Real-Time Image Synthesis Techniques
- Real-time image synthesis is a computational framework that generates novel, photorealistic images interactively under sub-second latency constraints.
- Core paradigms include neural view synthesis, per-pixel 3D Gaussian splatting, MPI-based modeling, and diffusion approaches, each balancing quality with compute and memory efficiency.
- These methods are applied in immersive, resource-constrained settings, achieving high frame rates at resolutions ranging from 512×512 to 2K×2K.
Real-time image synthesis refers to computational frameworks and algorithms that generate novel, photorealistic or semantically controlled images from input measurements, inferences, or minimal user guidance, all under strict constraints of sub-second (typically >15–30 Hz) compute latency suitable for interactive, immersive, or resource-constrained settings. Unlike offline or batch-based image synthesis, real-time approaches must optimize compute, memory, and sometimes data transfer to deliver visual results at rates compatible with human interaction or device actuation cycles.

● Short task 1: In the text on real-time image synthesis, what range of resolutions is given for achieving high frame rates?

[Source data]
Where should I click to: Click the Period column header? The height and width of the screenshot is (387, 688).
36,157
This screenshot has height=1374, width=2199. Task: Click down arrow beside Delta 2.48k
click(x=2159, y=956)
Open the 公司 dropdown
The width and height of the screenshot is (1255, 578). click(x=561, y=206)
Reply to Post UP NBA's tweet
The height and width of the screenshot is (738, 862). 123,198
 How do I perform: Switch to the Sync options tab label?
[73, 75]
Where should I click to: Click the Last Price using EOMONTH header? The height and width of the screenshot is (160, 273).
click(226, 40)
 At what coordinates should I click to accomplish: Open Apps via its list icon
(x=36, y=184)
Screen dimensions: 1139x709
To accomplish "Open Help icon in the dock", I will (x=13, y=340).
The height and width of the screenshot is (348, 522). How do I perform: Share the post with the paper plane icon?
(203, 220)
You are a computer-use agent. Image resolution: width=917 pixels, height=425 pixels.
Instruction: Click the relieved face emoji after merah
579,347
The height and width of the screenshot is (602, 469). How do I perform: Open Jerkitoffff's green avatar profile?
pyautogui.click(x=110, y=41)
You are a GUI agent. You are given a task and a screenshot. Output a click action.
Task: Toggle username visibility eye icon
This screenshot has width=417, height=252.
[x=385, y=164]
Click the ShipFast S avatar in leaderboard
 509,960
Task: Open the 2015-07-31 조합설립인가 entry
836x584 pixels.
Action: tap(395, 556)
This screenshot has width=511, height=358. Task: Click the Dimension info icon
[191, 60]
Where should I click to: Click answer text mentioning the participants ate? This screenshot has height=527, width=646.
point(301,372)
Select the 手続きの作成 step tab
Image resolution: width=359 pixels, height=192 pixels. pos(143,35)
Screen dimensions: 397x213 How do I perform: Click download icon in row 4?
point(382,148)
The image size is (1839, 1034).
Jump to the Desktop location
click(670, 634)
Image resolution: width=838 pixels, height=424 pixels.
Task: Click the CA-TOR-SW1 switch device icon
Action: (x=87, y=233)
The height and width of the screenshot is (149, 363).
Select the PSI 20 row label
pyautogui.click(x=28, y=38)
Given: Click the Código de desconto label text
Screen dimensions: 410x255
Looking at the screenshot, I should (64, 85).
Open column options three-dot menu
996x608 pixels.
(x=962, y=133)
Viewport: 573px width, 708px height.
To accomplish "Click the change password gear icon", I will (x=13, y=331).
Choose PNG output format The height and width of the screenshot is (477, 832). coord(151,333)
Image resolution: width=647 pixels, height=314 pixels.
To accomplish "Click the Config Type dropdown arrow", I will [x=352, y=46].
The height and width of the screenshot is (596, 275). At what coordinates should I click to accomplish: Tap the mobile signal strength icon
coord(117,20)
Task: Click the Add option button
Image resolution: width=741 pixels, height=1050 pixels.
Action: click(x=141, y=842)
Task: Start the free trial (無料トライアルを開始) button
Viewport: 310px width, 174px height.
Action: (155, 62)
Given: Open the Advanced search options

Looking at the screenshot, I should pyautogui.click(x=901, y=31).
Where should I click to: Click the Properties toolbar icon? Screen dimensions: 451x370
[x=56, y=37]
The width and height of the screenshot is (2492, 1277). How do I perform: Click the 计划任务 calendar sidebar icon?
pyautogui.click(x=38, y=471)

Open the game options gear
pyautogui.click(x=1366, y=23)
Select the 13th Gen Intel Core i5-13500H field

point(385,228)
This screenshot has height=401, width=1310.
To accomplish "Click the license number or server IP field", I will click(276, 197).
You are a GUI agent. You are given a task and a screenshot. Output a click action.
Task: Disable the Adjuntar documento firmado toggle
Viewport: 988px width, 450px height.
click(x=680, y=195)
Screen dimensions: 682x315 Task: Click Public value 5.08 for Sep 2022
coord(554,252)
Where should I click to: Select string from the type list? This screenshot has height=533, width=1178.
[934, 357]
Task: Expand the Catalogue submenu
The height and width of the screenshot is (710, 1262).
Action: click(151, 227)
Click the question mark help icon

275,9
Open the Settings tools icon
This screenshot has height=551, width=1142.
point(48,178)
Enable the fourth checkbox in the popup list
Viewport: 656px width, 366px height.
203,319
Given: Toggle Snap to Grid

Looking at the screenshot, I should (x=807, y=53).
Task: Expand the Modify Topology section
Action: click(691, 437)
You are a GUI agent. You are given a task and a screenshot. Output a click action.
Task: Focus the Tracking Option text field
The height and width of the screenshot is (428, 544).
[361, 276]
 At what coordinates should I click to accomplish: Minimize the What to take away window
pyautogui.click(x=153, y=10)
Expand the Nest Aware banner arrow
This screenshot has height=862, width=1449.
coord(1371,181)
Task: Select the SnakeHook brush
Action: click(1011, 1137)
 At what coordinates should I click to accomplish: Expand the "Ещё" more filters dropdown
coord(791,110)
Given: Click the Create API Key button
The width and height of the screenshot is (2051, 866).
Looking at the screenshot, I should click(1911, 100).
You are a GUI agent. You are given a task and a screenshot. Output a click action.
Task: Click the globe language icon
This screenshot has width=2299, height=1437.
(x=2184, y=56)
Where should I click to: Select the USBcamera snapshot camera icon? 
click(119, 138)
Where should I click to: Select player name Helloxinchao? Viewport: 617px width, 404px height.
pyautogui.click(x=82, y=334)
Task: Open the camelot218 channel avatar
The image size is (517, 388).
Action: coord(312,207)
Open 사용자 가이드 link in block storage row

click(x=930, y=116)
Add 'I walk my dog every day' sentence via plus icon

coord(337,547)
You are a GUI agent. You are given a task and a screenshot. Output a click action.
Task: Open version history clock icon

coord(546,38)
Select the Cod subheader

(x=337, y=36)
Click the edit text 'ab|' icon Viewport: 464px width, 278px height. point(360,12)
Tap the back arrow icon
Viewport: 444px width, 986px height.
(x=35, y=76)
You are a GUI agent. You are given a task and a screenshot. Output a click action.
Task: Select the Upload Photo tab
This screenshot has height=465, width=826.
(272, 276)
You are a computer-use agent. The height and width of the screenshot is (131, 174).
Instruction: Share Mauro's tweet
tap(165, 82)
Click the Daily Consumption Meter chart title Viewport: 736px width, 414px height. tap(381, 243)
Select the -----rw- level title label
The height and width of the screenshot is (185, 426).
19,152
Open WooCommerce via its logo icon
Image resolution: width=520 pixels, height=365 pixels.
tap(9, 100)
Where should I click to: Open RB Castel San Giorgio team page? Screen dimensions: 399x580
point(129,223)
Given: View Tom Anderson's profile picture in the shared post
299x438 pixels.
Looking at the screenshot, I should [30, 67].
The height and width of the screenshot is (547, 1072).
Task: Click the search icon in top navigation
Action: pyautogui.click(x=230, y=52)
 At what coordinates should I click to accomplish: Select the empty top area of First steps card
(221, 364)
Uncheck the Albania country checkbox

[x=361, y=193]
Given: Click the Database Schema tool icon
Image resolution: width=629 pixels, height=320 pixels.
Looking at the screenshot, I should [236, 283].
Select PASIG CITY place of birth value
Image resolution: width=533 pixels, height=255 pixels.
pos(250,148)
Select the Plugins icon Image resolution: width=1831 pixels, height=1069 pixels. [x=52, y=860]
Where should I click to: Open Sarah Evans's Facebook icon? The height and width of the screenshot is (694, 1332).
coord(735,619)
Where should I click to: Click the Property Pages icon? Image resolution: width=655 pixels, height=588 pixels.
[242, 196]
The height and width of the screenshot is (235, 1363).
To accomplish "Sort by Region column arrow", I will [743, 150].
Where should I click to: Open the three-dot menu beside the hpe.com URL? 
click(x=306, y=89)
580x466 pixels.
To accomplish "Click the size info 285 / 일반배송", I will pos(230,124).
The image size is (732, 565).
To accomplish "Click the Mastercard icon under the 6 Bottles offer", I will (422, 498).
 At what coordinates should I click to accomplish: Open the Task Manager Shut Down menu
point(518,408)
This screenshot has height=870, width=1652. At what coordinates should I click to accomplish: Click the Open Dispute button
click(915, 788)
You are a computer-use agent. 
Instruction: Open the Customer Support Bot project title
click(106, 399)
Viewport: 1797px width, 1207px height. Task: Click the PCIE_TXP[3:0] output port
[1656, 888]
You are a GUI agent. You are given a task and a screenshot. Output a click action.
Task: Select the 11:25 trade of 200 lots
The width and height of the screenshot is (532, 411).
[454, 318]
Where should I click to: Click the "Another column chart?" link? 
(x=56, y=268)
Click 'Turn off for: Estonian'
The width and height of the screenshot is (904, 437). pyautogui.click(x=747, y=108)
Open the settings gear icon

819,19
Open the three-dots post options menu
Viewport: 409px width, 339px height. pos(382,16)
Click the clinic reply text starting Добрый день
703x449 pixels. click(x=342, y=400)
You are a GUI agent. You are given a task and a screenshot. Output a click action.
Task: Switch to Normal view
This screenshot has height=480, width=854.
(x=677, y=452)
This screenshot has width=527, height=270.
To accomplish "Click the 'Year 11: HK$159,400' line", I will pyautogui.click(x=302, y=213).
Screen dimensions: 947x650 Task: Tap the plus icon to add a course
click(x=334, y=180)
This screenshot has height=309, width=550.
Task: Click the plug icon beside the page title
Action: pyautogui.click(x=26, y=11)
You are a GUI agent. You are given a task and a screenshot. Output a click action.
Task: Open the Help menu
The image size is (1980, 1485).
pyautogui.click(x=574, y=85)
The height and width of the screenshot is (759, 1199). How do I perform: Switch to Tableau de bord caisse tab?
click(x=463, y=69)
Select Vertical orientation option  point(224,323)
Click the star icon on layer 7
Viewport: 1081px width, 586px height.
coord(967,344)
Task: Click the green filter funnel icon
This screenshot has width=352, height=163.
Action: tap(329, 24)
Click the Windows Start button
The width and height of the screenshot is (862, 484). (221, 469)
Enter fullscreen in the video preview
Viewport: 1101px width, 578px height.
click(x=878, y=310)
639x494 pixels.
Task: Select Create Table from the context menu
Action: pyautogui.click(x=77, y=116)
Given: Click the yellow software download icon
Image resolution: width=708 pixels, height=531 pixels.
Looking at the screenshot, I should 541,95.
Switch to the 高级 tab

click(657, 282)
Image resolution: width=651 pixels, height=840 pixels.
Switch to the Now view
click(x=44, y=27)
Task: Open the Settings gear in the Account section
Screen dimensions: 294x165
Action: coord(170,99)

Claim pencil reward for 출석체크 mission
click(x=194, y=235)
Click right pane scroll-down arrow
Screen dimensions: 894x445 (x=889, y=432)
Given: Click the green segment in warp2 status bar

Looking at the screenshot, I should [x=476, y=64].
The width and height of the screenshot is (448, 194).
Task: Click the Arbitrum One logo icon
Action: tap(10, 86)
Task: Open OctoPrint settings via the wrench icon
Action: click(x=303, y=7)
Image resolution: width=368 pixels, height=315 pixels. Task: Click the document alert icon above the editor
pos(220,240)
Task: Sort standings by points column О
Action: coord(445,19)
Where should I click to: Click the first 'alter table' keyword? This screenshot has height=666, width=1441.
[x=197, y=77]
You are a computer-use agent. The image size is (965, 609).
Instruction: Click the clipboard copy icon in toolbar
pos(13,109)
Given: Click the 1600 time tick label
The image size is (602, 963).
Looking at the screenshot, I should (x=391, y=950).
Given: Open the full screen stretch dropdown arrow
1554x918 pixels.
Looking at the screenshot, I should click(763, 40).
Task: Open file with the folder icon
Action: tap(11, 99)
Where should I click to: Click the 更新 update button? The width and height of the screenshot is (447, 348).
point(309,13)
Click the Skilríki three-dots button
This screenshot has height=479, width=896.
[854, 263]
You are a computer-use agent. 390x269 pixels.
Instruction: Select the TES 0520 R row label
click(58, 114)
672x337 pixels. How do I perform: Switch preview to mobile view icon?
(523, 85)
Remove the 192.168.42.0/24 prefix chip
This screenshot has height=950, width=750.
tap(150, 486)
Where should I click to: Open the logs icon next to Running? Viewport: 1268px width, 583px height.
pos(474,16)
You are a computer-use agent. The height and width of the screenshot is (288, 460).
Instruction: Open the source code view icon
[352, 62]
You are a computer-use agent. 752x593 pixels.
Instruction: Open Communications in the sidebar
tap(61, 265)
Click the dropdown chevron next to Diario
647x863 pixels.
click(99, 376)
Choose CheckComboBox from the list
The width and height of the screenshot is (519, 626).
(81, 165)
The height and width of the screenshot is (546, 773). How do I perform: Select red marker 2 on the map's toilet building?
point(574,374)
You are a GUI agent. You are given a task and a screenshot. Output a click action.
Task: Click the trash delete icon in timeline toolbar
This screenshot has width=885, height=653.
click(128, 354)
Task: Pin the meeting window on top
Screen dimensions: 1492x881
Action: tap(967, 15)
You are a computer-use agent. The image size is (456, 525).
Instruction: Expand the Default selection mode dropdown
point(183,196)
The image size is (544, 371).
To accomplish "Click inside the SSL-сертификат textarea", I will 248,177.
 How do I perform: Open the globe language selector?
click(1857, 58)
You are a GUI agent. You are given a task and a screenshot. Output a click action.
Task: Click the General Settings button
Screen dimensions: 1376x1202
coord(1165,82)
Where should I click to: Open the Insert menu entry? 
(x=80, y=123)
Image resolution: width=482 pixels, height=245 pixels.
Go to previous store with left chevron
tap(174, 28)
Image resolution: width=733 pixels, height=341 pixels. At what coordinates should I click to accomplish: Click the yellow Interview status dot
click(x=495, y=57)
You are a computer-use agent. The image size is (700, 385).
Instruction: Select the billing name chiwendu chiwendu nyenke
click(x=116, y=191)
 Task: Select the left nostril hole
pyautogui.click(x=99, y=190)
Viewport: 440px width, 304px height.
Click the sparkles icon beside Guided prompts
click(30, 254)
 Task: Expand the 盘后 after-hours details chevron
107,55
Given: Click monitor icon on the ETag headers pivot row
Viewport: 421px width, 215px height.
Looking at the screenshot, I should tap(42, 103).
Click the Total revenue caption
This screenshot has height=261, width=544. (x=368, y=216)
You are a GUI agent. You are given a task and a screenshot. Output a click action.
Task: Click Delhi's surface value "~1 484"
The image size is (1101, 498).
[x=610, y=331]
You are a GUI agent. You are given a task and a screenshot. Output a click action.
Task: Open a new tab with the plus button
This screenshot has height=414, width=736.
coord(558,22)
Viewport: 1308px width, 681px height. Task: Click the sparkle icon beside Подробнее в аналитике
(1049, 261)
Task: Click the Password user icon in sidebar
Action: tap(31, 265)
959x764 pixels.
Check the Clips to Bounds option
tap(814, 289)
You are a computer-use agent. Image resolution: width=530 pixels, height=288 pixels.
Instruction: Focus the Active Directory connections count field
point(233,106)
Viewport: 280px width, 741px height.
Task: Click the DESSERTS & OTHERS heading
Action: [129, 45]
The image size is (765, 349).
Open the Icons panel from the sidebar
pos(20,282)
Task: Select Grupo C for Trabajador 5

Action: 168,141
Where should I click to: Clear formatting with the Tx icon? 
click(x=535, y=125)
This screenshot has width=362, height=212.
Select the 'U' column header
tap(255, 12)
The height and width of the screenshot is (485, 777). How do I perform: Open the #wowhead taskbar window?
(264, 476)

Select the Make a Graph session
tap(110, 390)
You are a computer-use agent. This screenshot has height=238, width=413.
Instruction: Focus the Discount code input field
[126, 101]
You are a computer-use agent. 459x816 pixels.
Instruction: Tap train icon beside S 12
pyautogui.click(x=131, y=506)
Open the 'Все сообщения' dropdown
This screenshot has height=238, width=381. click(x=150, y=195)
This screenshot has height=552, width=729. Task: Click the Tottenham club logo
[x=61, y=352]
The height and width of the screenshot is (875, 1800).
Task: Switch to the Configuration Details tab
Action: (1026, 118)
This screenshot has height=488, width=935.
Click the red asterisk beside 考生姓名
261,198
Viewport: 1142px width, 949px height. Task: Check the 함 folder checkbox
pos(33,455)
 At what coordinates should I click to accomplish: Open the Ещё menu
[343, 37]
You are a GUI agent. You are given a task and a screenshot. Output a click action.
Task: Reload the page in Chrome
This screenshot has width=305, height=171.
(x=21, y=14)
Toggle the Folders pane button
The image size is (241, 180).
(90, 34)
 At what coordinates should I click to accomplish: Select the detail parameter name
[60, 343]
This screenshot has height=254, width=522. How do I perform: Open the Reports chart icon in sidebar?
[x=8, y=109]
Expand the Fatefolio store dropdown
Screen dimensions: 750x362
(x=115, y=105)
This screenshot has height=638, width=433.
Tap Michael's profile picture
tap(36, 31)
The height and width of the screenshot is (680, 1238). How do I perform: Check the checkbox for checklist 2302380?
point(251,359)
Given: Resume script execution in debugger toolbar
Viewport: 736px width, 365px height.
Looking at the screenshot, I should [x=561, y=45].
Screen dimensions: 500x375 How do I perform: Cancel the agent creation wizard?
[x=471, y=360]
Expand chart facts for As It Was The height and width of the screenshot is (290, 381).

● Short task 2: Duplicate the rows from the line containing "Viewport: 573px width, 708px height." through the line containing "Action: (155, 62)", reproducing each line without any change.

● Task response 1: From 512×512 to 2K×2K.

● Task response 2:
Viewport: 573px width, 708px height.
To accomplish "Click the change password gear icon", I will (x=13, y=331).
Choose PNG output format The height and width of the screenshot is (477, 832). coord(151,333)
Image resolution: width=647 pixels, height=314 pixels.
To accomplish "Click the Config Type dropdown arrow", I will [x=352, y=46].
The height and width of the screenshot is (596, 275). At what coordinates should I click to accomplish: Tap the mobile signal strength icon
coord(117,20)
Task: Click the Add option button
Image resolution: width=741 pixels, height=1050 pixels.
Action: click(x=141, y=842)
Task: Start the free trial (無料トライアルを開始) button
Viewport: 310px width, 174px height.
Action: (155, 62)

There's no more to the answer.